_Aim of the task_
Go through the data line by line from the top, retyping each exactly, and end with the line that contains "Task: Sort by brand A-Z icon".

Top of The records

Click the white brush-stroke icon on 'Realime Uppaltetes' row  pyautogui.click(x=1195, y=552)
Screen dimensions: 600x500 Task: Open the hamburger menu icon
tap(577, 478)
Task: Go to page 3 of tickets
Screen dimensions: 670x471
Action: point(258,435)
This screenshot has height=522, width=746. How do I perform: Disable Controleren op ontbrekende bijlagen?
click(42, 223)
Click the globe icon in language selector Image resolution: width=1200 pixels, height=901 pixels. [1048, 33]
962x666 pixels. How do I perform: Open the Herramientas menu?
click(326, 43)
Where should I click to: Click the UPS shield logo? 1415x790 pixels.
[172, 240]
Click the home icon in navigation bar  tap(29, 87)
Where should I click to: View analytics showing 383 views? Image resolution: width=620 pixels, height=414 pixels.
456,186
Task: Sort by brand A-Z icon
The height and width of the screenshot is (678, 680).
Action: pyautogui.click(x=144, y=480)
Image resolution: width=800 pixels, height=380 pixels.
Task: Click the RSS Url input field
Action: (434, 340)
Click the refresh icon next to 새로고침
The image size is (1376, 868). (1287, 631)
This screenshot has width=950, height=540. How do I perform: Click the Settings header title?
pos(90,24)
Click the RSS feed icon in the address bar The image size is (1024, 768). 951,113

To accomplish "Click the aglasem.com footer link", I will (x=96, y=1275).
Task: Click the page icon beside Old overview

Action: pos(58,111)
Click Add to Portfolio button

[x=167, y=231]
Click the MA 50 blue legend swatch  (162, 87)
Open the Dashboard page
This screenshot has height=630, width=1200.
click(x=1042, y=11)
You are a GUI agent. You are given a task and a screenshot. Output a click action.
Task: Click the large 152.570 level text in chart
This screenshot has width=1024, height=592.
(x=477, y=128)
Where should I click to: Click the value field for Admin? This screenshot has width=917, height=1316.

Bottom of The records

_The answer_
Click the white brush-stroke icon on 'Realime Uppaltetes' row  pyautogui.click(x=1195, y=552)
Screen dimensions: 600x500 Task: Open the hamburger menu icon
tap(577, 478)
Task: Go to page 3 of tickets
Screen dimensions: 670x471
Action: point(258,435)
This screenshot has height=522, width=746. How do I perform: Disable Controleren op ontbrekende bijlagen?
click(42, 223)
Click the globe icon in language selector Image resolution: width=1200 pixels, height=901 pixels. [1048, 33]
962x666 pixels. How do I perform: Open the Herramientas menu?
click(326, 43)
Where should I click to: Click the UPS shield logo? 1415x790 pixels.
[172, 240]
Click the home icon in navigation bar  tap(29, 87)
Where should I click to: View analytics showing 383 views? Image resolution: width=620 pixels, height=414 pixels.
456,186
Task: Sort by brand A-Z icon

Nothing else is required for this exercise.